Resultado de estudo, publicado em Novembro de 2006, no periódico Hypertension, sugere que uma pequena redução no consumo de sal abaixa a pressão sanguínea em crianças, podendo colaborar com a redução da taxa de doenças cardiovasculares na fase adulta.
“A pressão sanguínea elevada é a maior causa de doenças cardiovasculares, 62% dos infartos e 49% das doenças coronária,” dizem os Drs. Feng J. He e Graham A. MacGregor, da Universidade St. George de Londres.
“Uma análise sistemática da saúde da população mostra que a pressão alta é a maior causa de morte no mundo e o segundo maior problema de doenças em crianças com baixo peso”.
Em experimento realizado com testes controlados, os pesquisadores examinaram o efeito da redução de sal na dieta de jovens com idade abaixo de 18 anos, reduzindo o consumo de sal por 2 semanas. Um modelo foi usado para calcular o efeito da redução.
Dez grupos de crianças e adolescentes foram incluidos na análise. Os 966 indivíduos tinham em média 13 anos e reduziram o consumo de sal por 4 semanas. A média de redução de sal foi de 42%. lsso causou uma redução significante tanto na pressão sistólica (-1.17mmHg) quanto na diastólica (-1.29 mmHg).
Além disso incluiu-se na análise 3 grupos com 551 crianças, que reduziram sal por 20 semanas. O consumo de sal reduziu-se em média 54%. A pressão sistólica reduziu-se significantemente (-2,47mmHg).
“Uma pequena redução na ingestão de sal causou uma queda imediata na pressão arterial em crianças e, se continuada, pode reduzir o aumento da pressão arterial que acontece concomitante à idade.

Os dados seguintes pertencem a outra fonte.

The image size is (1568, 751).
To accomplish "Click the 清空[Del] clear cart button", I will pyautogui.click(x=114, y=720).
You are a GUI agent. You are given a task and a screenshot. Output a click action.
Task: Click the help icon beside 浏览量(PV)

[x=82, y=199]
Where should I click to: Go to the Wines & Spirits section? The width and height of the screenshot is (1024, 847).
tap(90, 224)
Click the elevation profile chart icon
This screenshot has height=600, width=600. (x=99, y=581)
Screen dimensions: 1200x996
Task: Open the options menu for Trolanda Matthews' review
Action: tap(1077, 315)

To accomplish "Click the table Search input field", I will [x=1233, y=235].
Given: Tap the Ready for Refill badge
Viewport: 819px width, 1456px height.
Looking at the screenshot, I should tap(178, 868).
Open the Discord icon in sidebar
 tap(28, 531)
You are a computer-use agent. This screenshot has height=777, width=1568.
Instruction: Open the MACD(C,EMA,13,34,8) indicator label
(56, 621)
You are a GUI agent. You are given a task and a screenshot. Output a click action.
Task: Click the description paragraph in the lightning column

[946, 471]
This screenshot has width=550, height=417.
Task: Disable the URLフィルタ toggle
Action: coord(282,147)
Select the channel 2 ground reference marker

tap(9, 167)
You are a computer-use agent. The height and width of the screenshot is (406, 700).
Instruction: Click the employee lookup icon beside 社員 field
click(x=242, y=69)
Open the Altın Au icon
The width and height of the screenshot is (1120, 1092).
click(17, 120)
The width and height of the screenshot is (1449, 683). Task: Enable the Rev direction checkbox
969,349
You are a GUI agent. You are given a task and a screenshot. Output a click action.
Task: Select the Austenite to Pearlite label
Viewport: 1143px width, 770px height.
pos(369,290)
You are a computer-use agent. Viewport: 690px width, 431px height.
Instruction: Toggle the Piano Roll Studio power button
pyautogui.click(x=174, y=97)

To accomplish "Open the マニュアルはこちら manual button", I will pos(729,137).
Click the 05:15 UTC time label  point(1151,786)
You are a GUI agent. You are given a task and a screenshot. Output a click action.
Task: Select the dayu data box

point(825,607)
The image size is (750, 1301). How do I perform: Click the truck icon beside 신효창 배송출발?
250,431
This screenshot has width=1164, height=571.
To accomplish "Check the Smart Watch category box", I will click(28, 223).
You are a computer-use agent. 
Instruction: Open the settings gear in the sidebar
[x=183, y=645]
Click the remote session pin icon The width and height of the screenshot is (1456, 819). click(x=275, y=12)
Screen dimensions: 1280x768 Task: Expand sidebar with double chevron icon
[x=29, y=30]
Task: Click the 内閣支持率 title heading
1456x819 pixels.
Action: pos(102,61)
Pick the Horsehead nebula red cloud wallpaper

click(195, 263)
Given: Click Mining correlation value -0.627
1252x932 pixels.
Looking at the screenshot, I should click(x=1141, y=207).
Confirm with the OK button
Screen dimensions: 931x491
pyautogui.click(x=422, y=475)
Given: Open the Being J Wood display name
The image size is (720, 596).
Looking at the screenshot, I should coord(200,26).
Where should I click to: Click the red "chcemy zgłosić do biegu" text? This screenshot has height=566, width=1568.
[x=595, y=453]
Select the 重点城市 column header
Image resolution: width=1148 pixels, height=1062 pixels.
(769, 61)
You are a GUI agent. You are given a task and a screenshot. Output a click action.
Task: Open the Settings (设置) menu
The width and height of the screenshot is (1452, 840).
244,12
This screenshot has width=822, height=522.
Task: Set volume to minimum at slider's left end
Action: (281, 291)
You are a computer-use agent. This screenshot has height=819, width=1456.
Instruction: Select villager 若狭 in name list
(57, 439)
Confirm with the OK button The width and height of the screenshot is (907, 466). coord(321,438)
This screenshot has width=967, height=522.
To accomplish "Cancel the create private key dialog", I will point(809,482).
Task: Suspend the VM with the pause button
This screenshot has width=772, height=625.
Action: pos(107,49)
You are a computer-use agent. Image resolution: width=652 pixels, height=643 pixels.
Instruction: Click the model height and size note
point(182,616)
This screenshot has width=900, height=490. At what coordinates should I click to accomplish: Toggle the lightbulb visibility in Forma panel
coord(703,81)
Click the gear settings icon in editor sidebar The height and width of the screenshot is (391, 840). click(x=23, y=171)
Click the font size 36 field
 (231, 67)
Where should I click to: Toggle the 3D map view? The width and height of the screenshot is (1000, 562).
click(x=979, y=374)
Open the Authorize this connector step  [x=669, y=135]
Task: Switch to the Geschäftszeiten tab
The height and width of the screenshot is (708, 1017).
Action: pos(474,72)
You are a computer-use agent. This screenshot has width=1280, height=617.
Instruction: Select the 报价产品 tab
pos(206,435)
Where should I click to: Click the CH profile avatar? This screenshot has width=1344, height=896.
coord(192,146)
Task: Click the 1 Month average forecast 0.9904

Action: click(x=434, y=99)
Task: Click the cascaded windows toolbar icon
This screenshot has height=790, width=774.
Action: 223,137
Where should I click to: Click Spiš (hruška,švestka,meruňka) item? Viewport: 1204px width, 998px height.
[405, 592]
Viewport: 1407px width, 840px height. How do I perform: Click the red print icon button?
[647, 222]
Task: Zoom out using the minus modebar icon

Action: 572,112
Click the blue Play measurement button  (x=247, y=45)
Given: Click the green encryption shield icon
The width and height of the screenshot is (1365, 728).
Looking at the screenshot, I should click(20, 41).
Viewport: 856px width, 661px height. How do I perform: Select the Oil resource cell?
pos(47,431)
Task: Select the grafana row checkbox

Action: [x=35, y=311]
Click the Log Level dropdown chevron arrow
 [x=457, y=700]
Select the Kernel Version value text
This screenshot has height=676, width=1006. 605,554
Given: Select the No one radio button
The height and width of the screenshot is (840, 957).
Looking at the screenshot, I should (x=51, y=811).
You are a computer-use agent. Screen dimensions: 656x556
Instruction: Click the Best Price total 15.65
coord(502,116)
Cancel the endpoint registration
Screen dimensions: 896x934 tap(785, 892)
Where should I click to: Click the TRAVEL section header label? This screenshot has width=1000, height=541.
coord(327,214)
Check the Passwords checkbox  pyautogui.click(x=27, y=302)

Além de prevenir o desenvolvimento de hipertensão, reduz as doenças cardiovasculares.”
A alimentação de crianças composta por salgadinhos, comidas enlatadas e industrializadas em geral, apresenta grande quantidade de sal. Há, então, a necessidade de se controlar a ingestão de sal a partir da infância, para a prevenção de hipertensão e doenças coronarianas. Assim, é preciso que a indústria alimentícia, também cumpra seu papel, reduzindo a utilização de sal em seus produtos, e que os pais controlem a alimentação dos filhos.
Artigo da Reuters Health, 09/11/2006 sobre editorial da revista Hypertension 2006;48:861-869.